Au terme d’une visite en Hongrie, le Rapporteur de l’ONU sur la liberté d’opinion et d’expression, Frank La Rue, a fait part de ses préoccupations concernant la récente législation sur la liberté de la presse mise en place dans le pays.
« La législation sur les médias risque de générer un climat d’autocensure, alors que la liberté des médias est un fondement essentiel de la démocratie », a indiqué l’expert onusien dans un communiqué. S’il reconnait que le Parlement hongrois a adopté certains amendements en mars pour assouplir la législation, Franck La Rue estime néanmoins que « chaque État doit veiller à ce que tous les moyens de communication, qu’il s’agisse de télévision, de radio, de presse écrite ou d’Internet, permettent de saisir la diversité des opinions, y compris celles qui heurtent, choquent ou inquiètent ». Le Rapporteur spécial s’inquiète notamment « d’éléments essentiels de la nouvelle législation sur les médias, comme la prescription des contenus basée sur des concepts vagues et l’absence de garanties suffisantes assurant l’indépendance et l’impartialité de l’organisme chargé d’appliquer cette législation ».

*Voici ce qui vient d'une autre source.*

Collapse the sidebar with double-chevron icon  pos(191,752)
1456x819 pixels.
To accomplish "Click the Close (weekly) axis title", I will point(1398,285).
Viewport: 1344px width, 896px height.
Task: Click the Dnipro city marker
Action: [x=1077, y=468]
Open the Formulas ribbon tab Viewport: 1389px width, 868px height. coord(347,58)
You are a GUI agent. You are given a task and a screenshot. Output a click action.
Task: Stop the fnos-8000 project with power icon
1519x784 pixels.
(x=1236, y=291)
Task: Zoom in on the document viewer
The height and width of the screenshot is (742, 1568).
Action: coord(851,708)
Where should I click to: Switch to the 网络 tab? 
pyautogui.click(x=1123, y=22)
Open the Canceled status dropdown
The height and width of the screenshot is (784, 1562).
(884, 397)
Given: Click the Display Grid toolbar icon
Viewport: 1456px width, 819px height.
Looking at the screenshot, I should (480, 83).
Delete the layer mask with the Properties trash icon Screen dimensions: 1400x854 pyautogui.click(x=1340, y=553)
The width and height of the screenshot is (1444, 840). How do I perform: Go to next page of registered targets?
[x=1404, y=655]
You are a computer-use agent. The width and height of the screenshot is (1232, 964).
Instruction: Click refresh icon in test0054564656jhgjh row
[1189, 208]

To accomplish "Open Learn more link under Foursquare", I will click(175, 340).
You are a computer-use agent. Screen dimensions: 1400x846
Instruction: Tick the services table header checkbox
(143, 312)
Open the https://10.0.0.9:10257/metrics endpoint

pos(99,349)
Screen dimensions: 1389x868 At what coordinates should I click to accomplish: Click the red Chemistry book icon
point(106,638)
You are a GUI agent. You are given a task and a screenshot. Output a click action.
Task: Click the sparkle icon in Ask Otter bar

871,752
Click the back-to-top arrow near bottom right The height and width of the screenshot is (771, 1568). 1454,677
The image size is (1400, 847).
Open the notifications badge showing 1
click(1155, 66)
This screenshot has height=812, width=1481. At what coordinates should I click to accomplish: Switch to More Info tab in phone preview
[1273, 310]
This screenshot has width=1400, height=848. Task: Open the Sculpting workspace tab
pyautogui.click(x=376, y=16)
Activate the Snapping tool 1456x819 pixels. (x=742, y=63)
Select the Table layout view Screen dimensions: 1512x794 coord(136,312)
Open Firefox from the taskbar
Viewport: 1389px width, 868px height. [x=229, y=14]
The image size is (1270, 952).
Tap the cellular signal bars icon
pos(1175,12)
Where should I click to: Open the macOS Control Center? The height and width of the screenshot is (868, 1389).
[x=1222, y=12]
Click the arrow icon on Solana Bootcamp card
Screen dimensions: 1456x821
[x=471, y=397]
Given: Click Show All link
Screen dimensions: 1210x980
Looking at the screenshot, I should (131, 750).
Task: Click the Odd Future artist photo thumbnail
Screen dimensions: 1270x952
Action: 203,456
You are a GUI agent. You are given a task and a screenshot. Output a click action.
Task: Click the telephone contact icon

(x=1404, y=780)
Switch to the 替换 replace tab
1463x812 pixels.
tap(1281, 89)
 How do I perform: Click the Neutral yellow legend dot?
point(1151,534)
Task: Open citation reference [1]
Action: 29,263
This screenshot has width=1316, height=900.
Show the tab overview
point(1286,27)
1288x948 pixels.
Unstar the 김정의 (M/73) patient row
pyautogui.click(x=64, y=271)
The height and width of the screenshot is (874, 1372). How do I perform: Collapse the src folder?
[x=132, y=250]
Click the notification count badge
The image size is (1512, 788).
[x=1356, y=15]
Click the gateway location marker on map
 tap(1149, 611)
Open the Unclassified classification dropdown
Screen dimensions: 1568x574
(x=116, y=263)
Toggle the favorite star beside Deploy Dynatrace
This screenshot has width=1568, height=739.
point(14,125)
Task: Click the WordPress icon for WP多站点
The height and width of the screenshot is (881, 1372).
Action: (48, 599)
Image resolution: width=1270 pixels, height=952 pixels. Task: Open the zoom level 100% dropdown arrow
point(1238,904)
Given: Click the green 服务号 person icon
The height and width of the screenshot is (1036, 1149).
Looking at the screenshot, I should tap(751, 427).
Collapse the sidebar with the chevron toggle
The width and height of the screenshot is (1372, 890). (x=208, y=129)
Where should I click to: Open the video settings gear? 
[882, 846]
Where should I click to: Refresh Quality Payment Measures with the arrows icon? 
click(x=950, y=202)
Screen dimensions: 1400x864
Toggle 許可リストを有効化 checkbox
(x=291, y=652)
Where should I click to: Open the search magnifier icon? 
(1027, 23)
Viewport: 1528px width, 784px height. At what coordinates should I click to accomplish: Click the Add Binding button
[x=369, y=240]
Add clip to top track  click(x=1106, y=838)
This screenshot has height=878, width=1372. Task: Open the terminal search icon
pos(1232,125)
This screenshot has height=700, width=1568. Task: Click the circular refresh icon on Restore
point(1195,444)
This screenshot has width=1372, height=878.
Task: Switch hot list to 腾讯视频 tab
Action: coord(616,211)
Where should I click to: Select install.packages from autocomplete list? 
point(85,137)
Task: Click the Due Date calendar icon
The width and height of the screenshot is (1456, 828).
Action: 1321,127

Franck La Rue attire également l’attention sur le caractère « excessif » des amendes et autres dispositions administratives prévues pour sanctionner les médias qui enfreindraient cette loi, ainsi que sur le champ d’application trop large de la loi, « qui réglemente tous les types de médias, y compris la presse et Internet », sur « les exigences d’enregistrement » imposées aux médias, et sur « le manque de protection suffisante des sources des journalistes ».
Dans son communiqué, l’expert onusien relève que ces préoccupations ont également été soulevées par les experts indépendants sur le droit à la liberté d’expression du Conseil de l’Europe et de l’Organisation pour la sécurité et la coopération en Europe (OSCE) et nombre de parlementaires européens. Un instant fort préoccupée la Commission européenne s’est retranchée derrière ses compétences limitées en l’occurrence pour ne pas bloquer la procédure et ouvrir un dossier d’infraction.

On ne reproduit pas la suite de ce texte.